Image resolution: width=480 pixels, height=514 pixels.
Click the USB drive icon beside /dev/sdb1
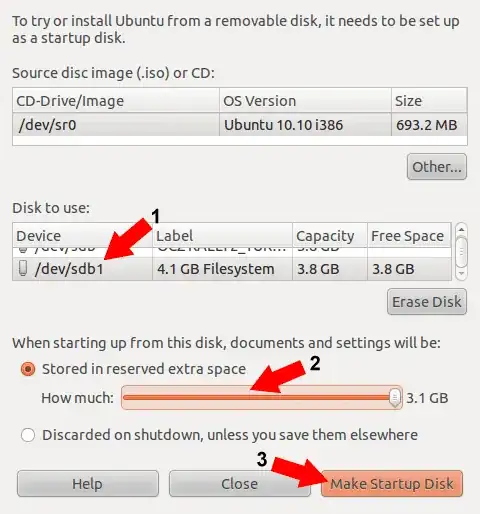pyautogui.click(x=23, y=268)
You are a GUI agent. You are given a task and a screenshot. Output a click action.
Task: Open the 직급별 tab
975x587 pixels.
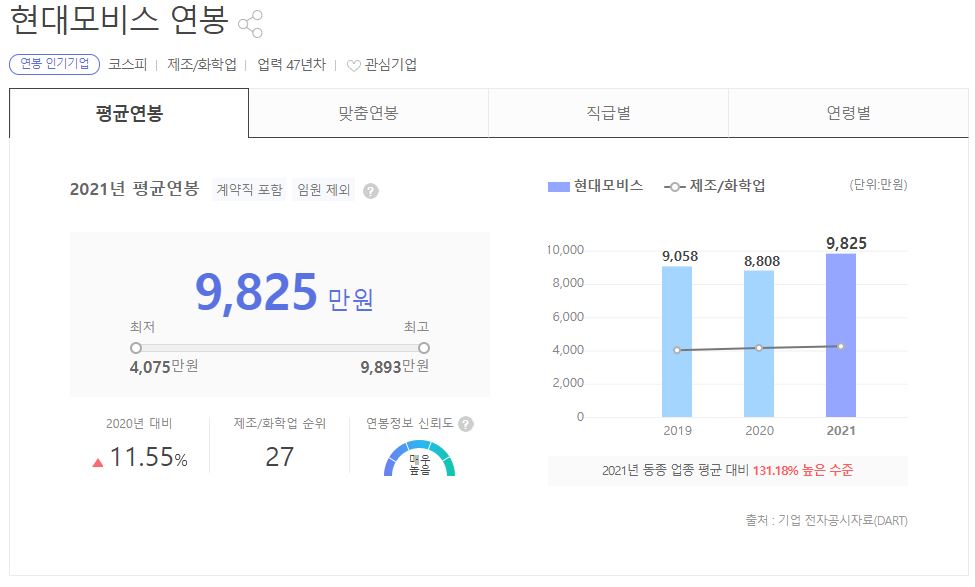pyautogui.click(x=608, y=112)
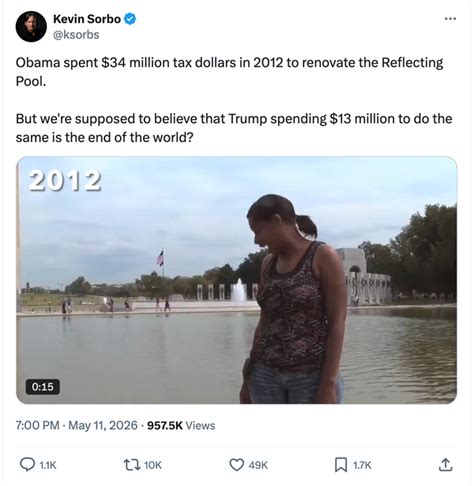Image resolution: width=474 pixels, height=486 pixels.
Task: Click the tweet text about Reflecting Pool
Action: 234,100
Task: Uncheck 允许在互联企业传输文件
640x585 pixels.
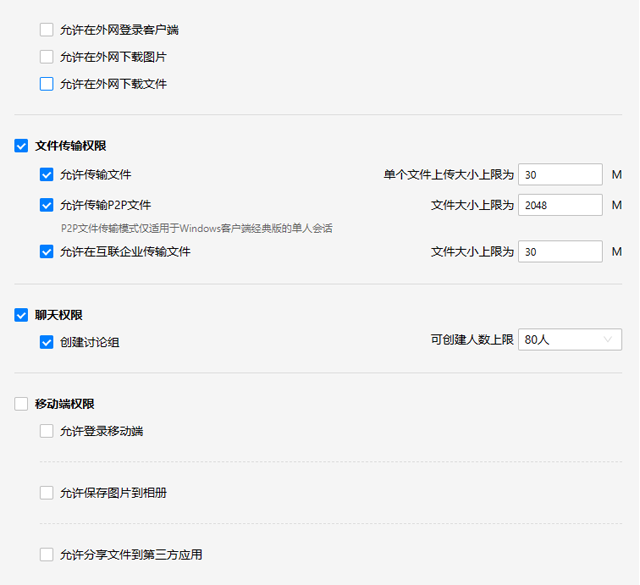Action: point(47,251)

☆ ☆ ☆ ☆ ☆

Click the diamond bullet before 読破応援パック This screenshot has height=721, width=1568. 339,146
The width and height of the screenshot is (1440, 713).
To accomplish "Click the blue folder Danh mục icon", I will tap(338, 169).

☆ ☆ ☆ ☆ ☆

● Exercise prompt
Give the number of lines in the records that contain the string "screenshot", and nothing besides.

● Reply to the task
3